While it may be true that many and perhaps even the majority of migrants coming to Britain from the trouble spots of the world will genuinely aspire to a live in peace and harmony, events have shown that a substantial minority at least of such people have come to Britain, not because they eschew violence, but rather because in their home country they were on the loosing side of a conflict that originally they had enthusiastically participated in. Under the pernicious influence of racial equality campaigners who are only too quick to accuse the indigenous British of institutional racism, it does not take such immigrants long find a new target for their enmity.

We must recognise the hard truth that the violent, lawless and war-torn parts of the world in which blood-bath politics predominates are not the way they are because of the character of the trees in such places. Nor are they the result of the weather, or of the topography of the land. They are the way they are because of the prevailing character of the people living in those countries. While many of the people living in those countries may wish to live in peace and in a civilised manner, many others are of a more aggressive, impatient and intolerant disposition and are easily excited to violence and bloodshed in order to settle their differences.

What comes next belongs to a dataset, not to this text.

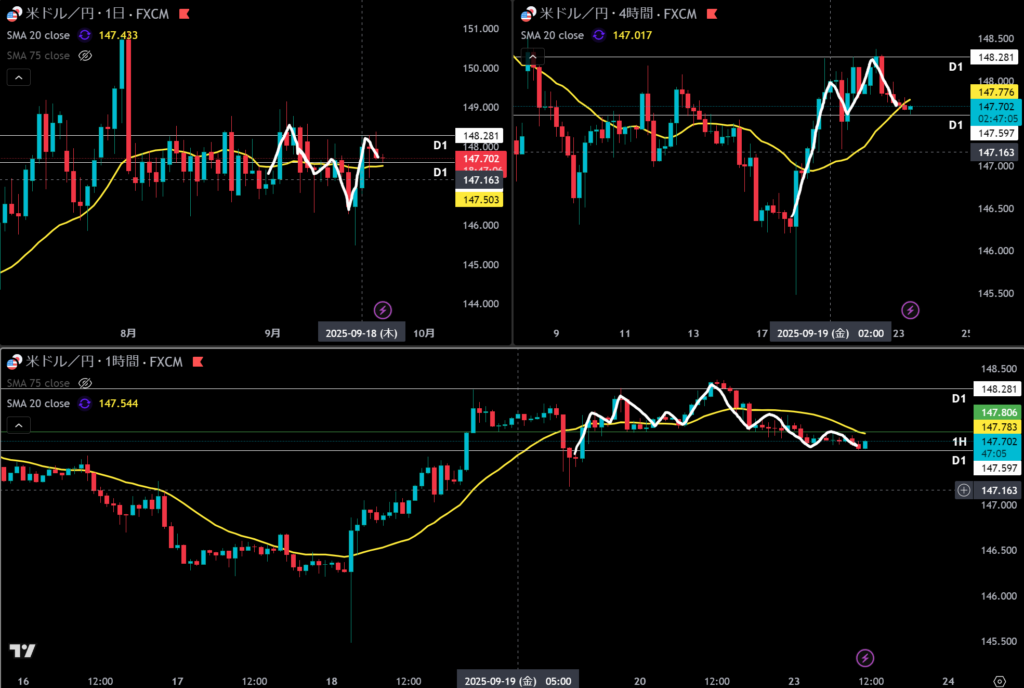Screen dimensions: 1024x688
Task: Show hidden SMA 75 indicator in daily chart
Action: 85,56

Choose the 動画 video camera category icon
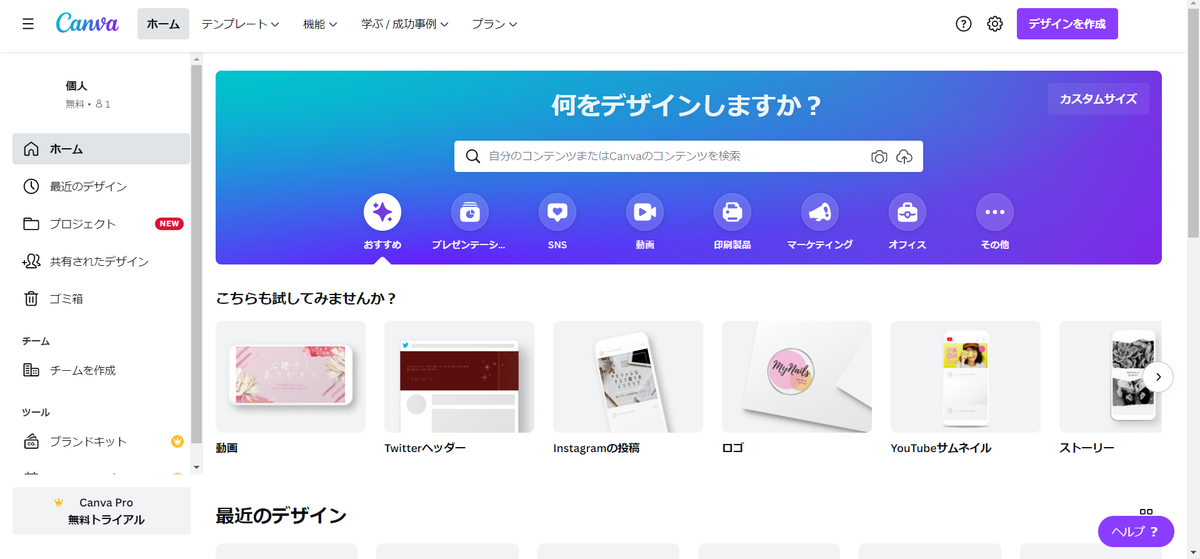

It has long been understood that the social dynamics of a multicultural society are such that social groups will inevitably compete with each other for finite resources and for political influence, and that such competition inevitably leads to rivalries and sometimes enmities between the disparate population groups concerned. Furthermore, when one or more such groups find their aspirations frustrated this frequently causes jealousies and resentments to arise, leading to outright hatred towards their rivals.

If we couple this dysgenic effect caused by multiculturalism with the heightened propensity to resort to violence that exists within certain migrant groups, one does not have to be a rocket scientist to understand why violent incidents such as the murders of MPs Jo Cox and David Amess occur and why other violent and murderous terrorist attacks – knife crime and gun crime etc. are on the increase in the multicultural parts of Britain, Europe and the wider world. Furthermore, it should not be overlooked that it is not just elected politicians who are the victims of this intensifying climate of violence, it is the public at large and the most vulnerable among us that suffer the most.

There is only one answer to the violence that is becoming an increasingly common feature of life in our large towns and cities, and that is the reversal of both multiculturalism and the indiscriminate mass immigration that has taken place in recent decades. Unless we wish to see Britain and other Western states become increasingly violent and lawless countries in which blood-bath politics holds sway, we must reverse the recent demographic changes that have been taking place.

Mass immigration and uncontrolled migration must end. We must learn to appreciate the value of discrimination again in terms of who we allow to take up residency in our country. Where we have labour shortages, we should allow inward migration of selected individuals only, drawn from countries in which the character of the people concerned is as closely compatible as possible with our own. Furthermore, they must be people of good character, free from physical and mental defects and of at least average academic ability.

It should be a prerequisite for anyone holding political office, that they must be committed above everything else, to the conservation our nation’s most valuable asset, the character of our people.